Я не могу быть недовольна любезностями, которые вы говорите о моих письмах, ни тем, что вы цените их настолько, чтобы сохранить; хотя, уверяю вас, эта братская галантность не является необходимой по той причине, на которую вы намекаете, и наши соотечественники, на мой взгляд, не проиграют от любых сравнений, которые я могу здесь провести. Ваши представления о французской галантности, действительно, весьма ошибочны — она может отличаться по манере от той, что практикуется в Англии, но далека от того, чтобы претендовать на превосходство. Возможно, я не могу определить притязания двух наций в этом отношении лучше, чем сказав, что галантность англичанина — это чувство, а француза — система. Первый, если леди окажется старой, или некрасивой, или безразличной ему, склонен ограничивать свое внимание уважением или полезностью — тогда как последний никогда не утруждает себя этими различиями: его не отталкивает ни преклонный возраст, ни безобразие черт; он обожает с равным пылом как молодых, так и старых, и ни одна из них часто не бывает шокирована его видимым предпочтением другой. Я видела, как юный щеголь целовал с полным благоговением клубок хлопка, упавший из рук леди, которая вязала чулки для своих внуков. Другой ухаживает за красавицей в ее климактерический период, принося «gimblettes» [род пряников] любимой комнатной собачке или с большим усердием ожидая выходов и входов ее ангорской кошки, которая медленно выходит из комнаты десять раз в час, в то время как дверь удерживается любезным французом с самым почтительным достоинством.
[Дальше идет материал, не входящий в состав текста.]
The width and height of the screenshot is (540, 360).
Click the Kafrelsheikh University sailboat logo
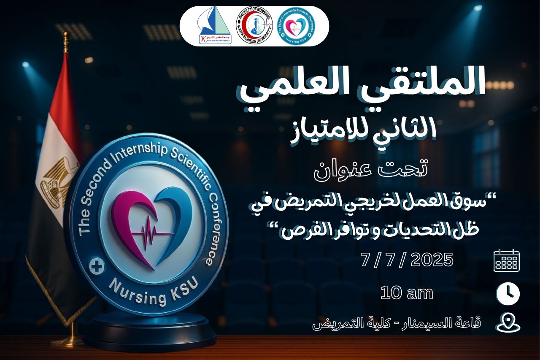coord(215,26)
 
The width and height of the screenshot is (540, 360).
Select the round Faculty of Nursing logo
coord(254,26)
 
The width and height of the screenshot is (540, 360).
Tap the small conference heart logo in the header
coord(298,26)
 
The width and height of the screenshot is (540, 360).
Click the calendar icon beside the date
coord(507,260)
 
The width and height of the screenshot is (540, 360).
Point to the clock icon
coord(508,293)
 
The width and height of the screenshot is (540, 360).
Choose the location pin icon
coord(508,323)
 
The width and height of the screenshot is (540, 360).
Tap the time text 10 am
coord(407,293)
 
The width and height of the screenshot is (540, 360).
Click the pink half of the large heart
coord(131,224)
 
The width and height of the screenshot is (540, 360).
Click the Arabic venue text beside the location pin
coord(397,324)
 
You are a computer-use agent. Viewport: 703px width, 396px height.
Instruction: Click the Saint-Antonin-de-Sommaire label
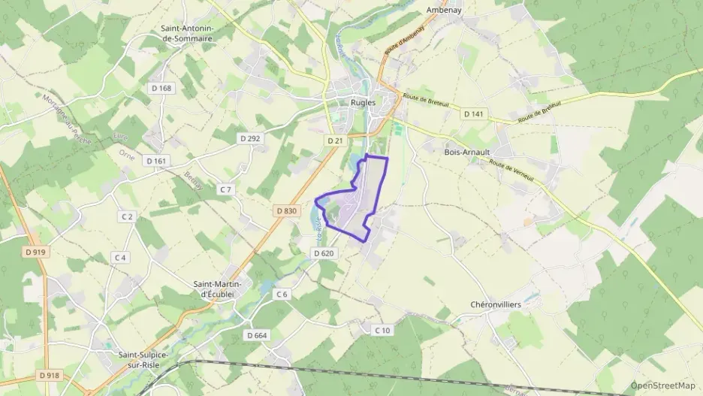(x=188, y=33)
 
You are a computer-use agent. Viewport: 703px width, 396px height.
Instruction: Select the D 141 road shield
(x=475, y=113)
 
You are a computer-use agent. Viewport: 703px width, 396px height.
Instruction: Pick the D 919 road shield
(x=36, y=252)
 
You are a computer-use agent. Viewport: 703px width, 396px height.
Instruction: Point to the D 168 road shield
(x=161, y=88)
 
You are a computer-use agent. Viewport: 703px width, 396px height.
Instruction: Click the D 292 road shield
(x=249, y=138)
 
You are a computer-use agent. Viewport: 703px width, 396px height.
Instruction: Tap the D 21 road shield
(x=335, y=141)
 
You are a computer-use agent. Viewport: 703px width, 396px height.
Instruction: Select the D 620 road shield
(x=322, y=253)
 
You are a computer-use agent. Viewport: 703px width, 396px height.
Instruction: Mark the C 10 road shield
(x=382, y=331)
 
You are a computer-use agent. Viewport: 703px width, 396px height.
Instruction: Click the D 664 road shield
(x=256, y=335)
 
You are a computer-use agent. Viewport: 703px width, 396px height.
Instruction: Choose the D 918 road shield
(x=47, y=375)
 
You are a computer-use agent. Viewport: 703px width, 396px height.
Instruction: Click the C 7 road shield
(x=225, y=189)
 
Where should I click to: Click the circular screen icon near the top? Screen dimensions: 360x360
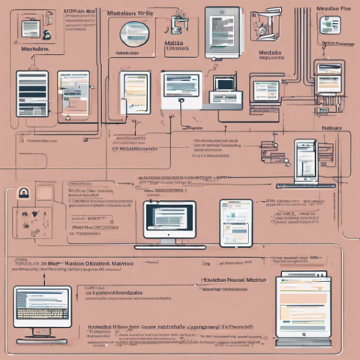click(x=134, y=33)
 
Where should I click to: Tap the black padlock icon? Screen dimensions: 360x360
click(x=23, y=193)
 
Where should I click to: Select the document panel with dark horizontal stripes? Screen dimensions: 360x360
click(x=32, y=94)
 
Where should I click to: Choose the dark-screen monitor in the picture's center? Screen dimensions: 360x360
click(x=170, y=219)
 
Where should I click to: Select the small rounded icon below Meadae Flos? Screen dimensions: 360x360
click(x=329, y=24)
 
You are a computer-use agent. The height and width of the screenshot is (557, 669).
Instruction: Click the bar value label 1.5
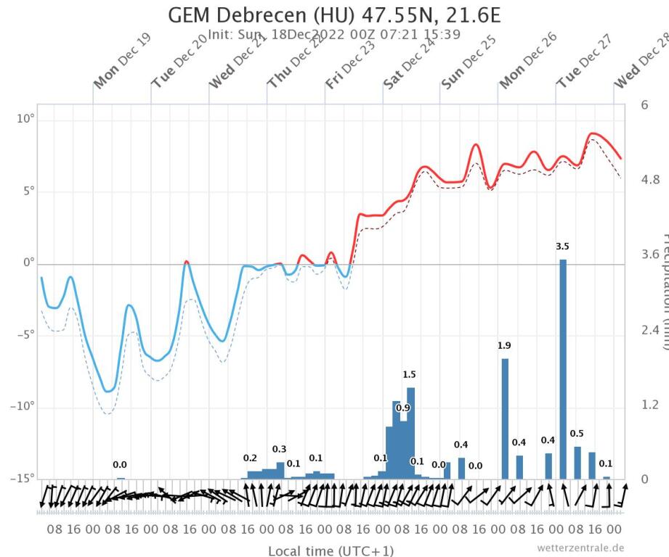coord(409,375)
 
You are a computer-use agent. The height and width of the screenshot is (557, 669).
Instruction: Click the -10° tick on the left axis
coord(24,406)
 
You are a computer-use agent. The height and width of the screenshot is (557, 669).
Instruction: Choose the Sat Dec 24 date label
coord(408,70)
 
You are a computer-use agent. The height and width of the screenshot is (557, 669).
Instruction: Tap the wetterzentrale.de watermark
coord(580,548)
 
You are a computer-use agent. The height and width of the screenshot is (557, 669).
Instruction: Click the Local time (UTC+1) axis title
coord(331,550)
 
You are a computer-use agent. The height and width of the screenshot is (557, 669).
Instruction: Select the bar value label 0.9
coord(402,408)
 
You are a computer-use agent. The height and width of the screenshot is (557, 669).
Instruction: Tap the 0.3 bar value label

Таким образом, вы видите, что Франция для старых — то же, что маскарад для некрасивых — первый смешивает неравенство возраста, как второй — неравенство внешности; но беспорядочное обожание — не комплимент юности, как и маска — не привилегия для красоты. Мы можем, следовательно, заключить, что хотя Франция может быть Элизиумом для старух, Англия — таковой для молодых. Когда я впервые приехала в эту страну, она напомнила мне остров, о котором я читала в «Арабских сказках», где леди не считались в расцвете сил, пока им не приближалось семьдесят; и я задумала проект пригласить всех красавиц, которые полвека вышли из моды в Англии, пересечь Ла-Манш и начать новую карьеру обожания! — Ваша и т. д.
Амьен, 1793 г.
Дорогой брат,
Я до сих пор считала самоочевидным утверждением, что из всех принципов, которые могут быть привиты человеческому уму, принцип свободы наименее восприимчив к распространению силой. И все же Совет Философов (учеников Руссо и Вольтера) отправил Дюмурье во главе ста тысяч человек наставлять народ Фландрии в доктрине свободы. Такой миссионер действительно непобедим, и беззащитные города Нижних стран были обращены и разграблены [гражданскими агентами исполнительной власти] благожелательным крестовым походом филантропических поборников прав человека. Эти воинственные пропагандисты, однако, не всегда убеждают, не встречая сопротивления, и невежество иногда с большим упорством противится прогрессу истины. Логика Дюмурье не принудила к убеждению при Жемаппе, но ценой пятнадцати тысяч человек его собственной армии и, несомненно, пропорционального числа неверующих.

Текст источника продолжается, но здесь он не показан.